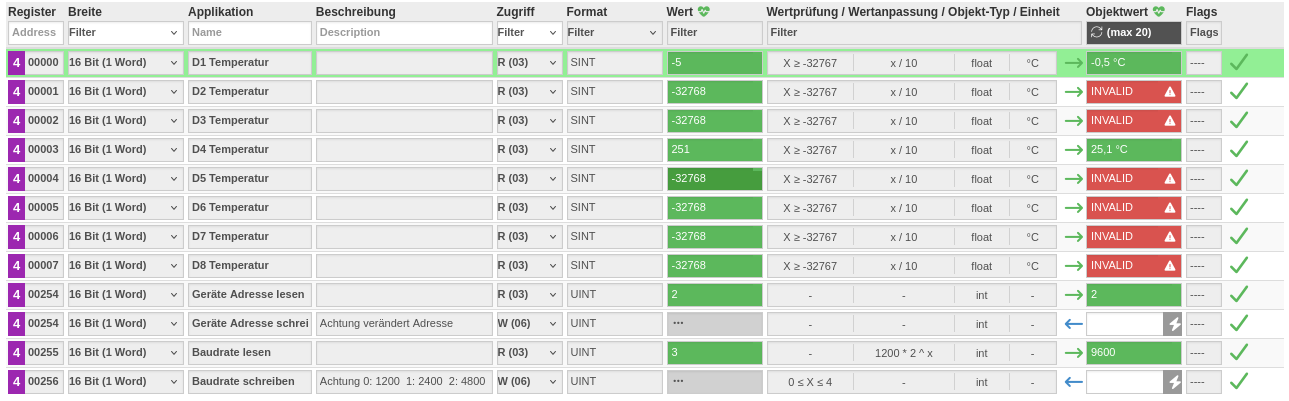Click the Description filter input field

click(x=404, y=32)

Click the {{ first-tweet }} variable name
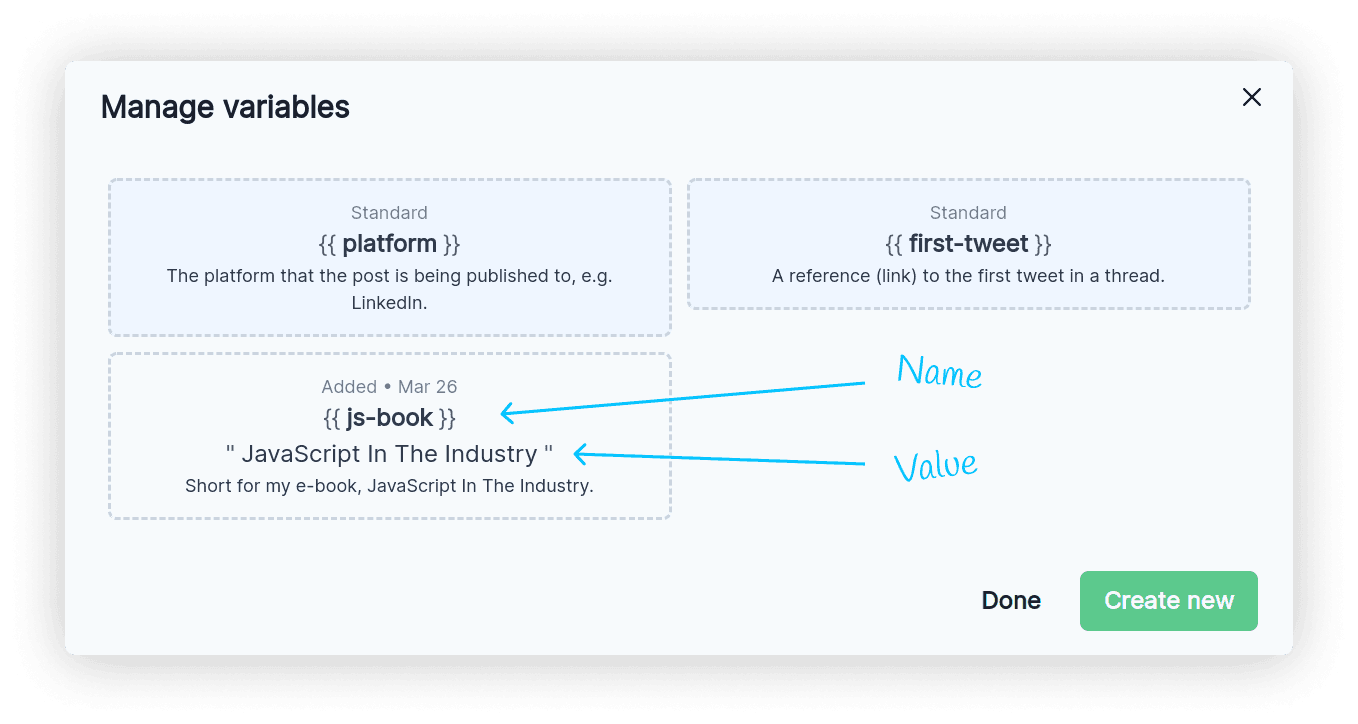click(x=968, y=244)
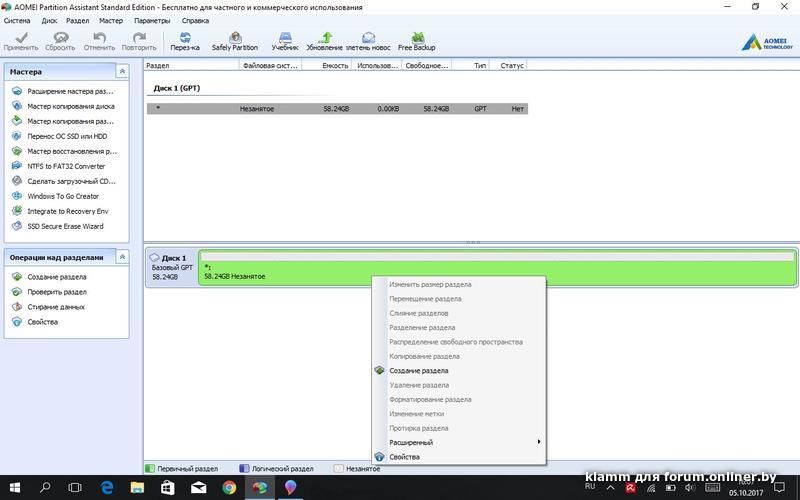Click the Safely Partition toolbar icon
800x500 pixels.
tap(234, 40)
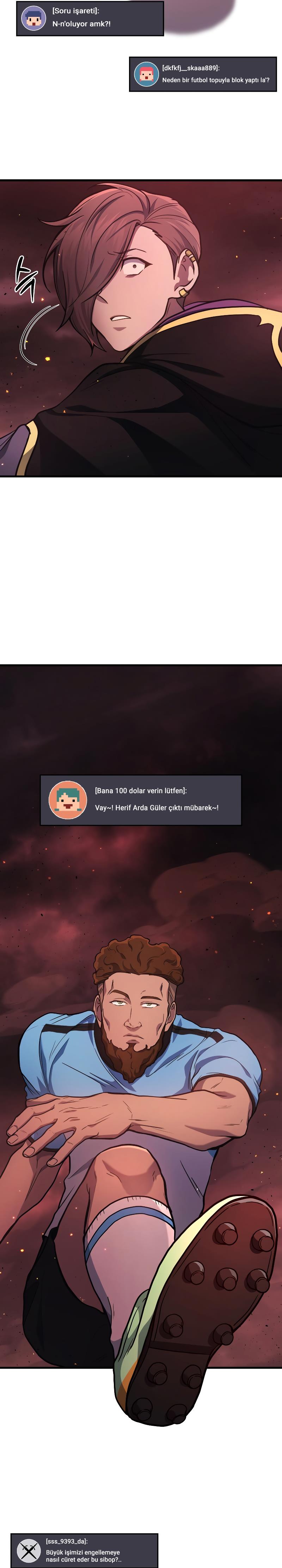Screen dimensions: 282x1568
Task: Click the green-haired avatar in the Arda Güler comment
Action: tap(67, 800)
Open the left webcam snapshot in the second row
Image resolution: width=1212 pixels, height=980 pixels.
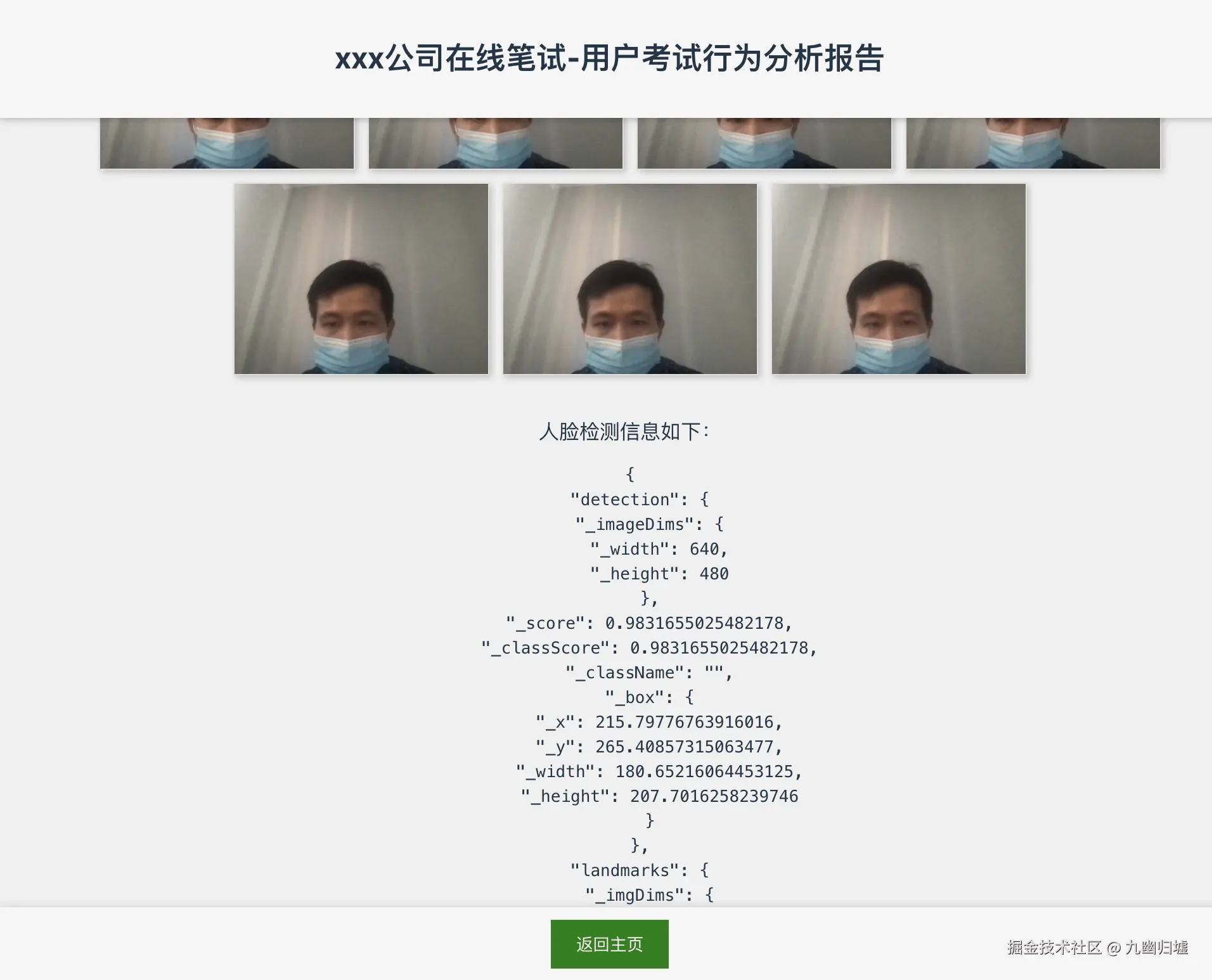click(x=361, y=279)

...

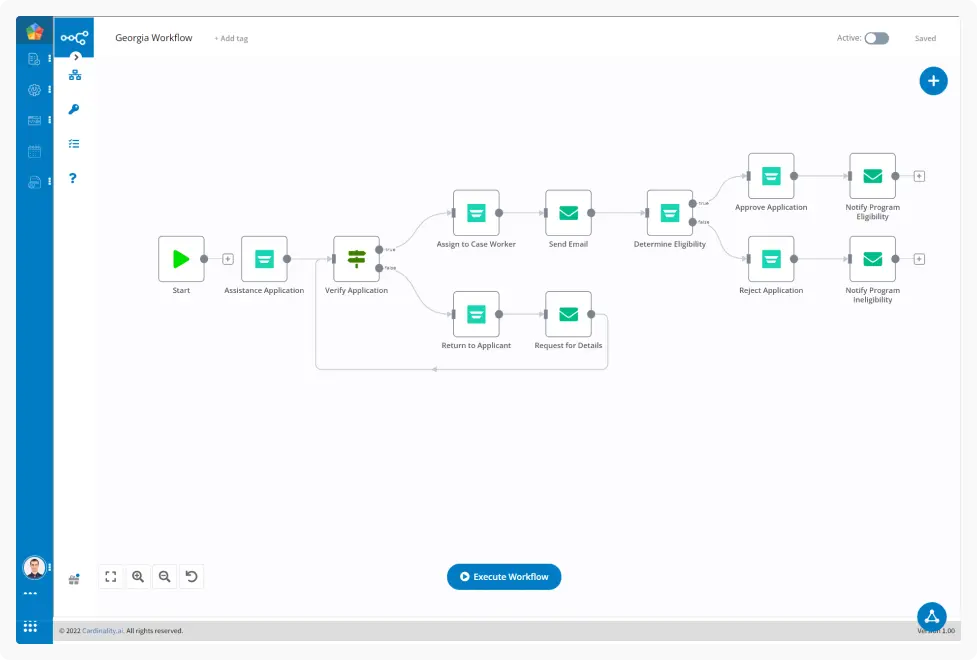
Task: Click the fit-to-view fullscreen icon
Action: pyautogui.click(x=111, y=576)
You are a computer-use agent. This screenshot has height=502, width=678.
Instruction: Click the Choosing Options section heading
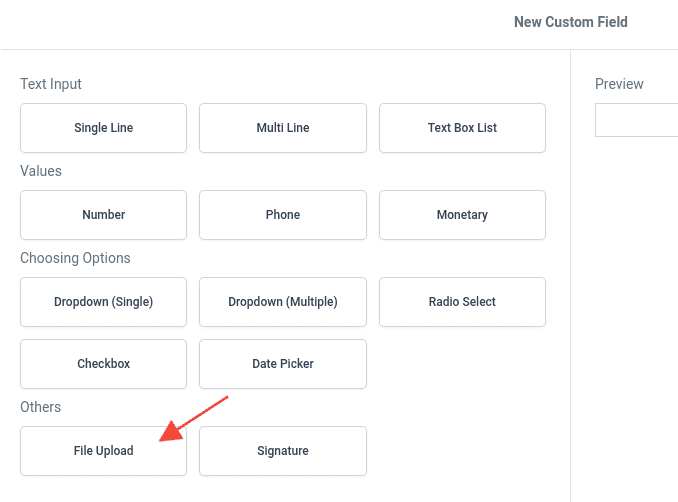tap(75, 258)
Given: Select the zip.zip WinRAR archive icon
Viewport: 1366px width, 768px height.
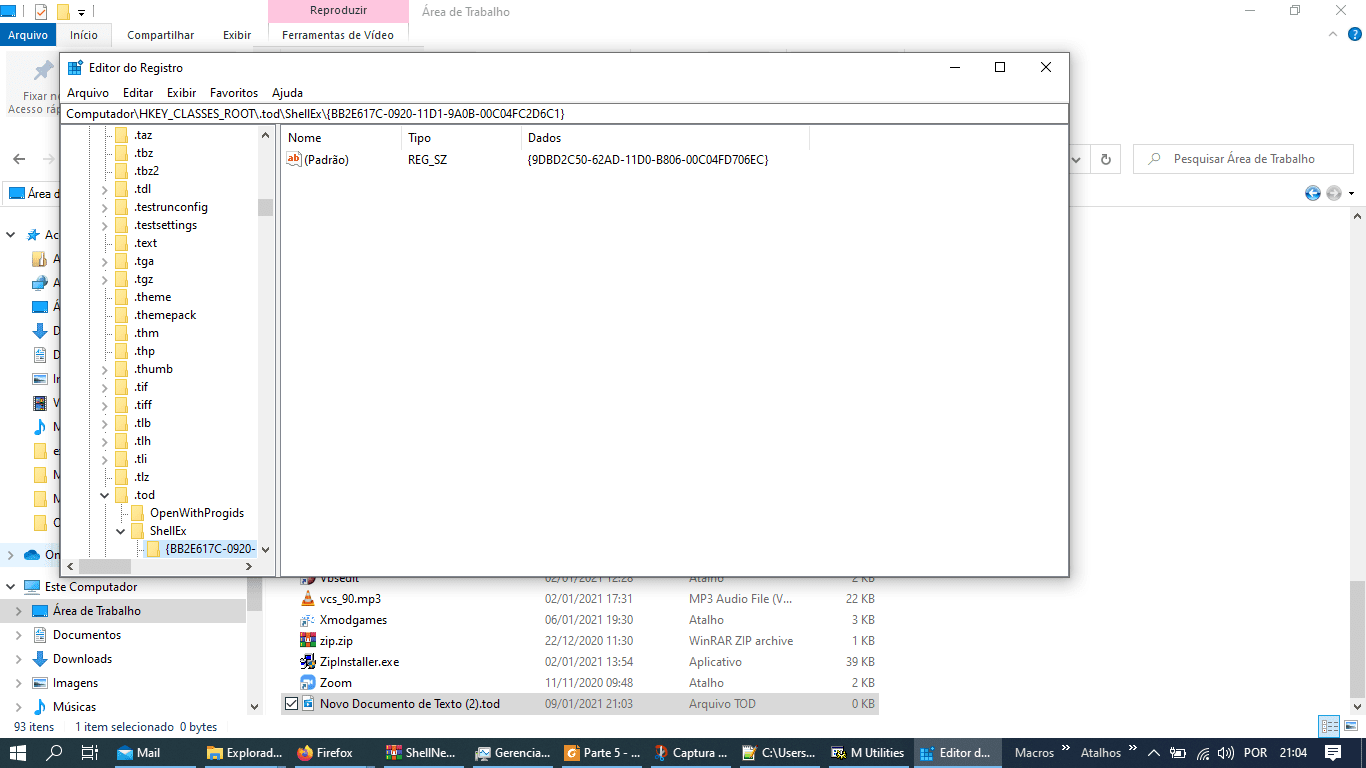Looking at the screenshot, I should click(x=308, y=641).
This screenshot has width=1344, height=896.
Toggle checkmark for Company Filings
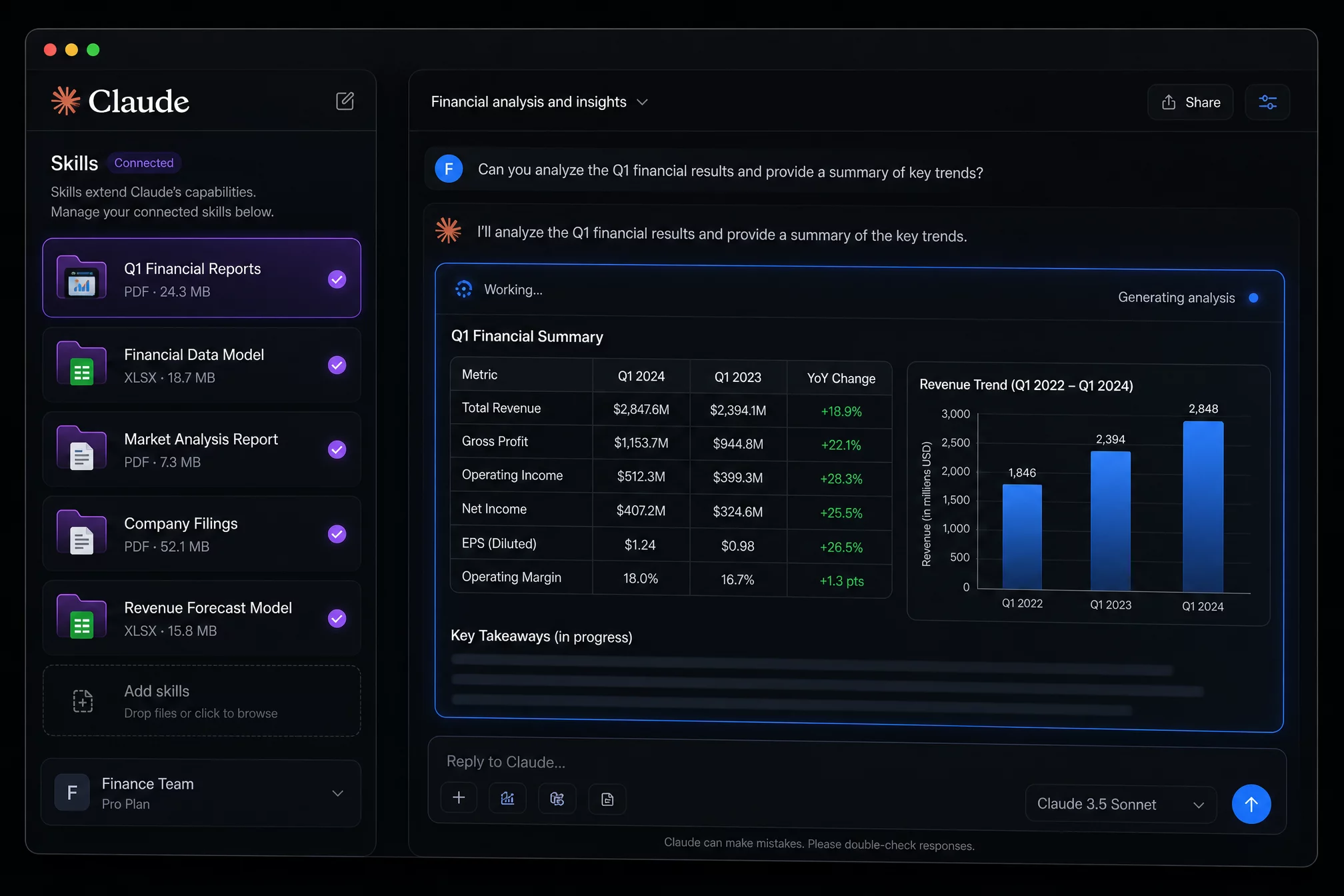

==

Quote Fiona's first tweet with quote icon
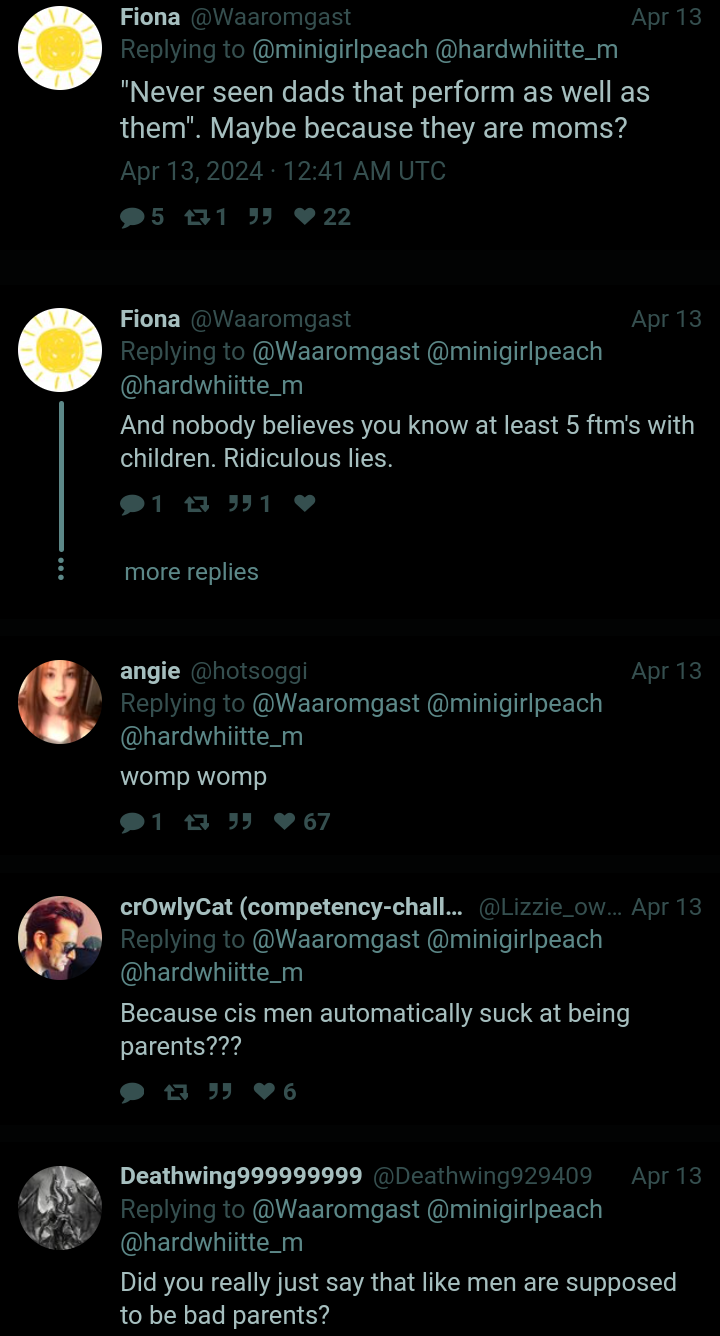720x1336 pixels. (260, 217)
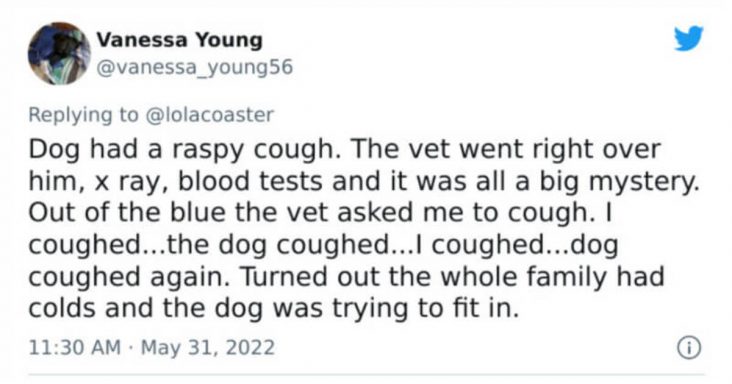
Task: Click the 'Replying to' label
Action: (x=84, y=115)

> _What is needed_:
The number of lines above containing the word "This" is all that should be returned.

> _Output_:
2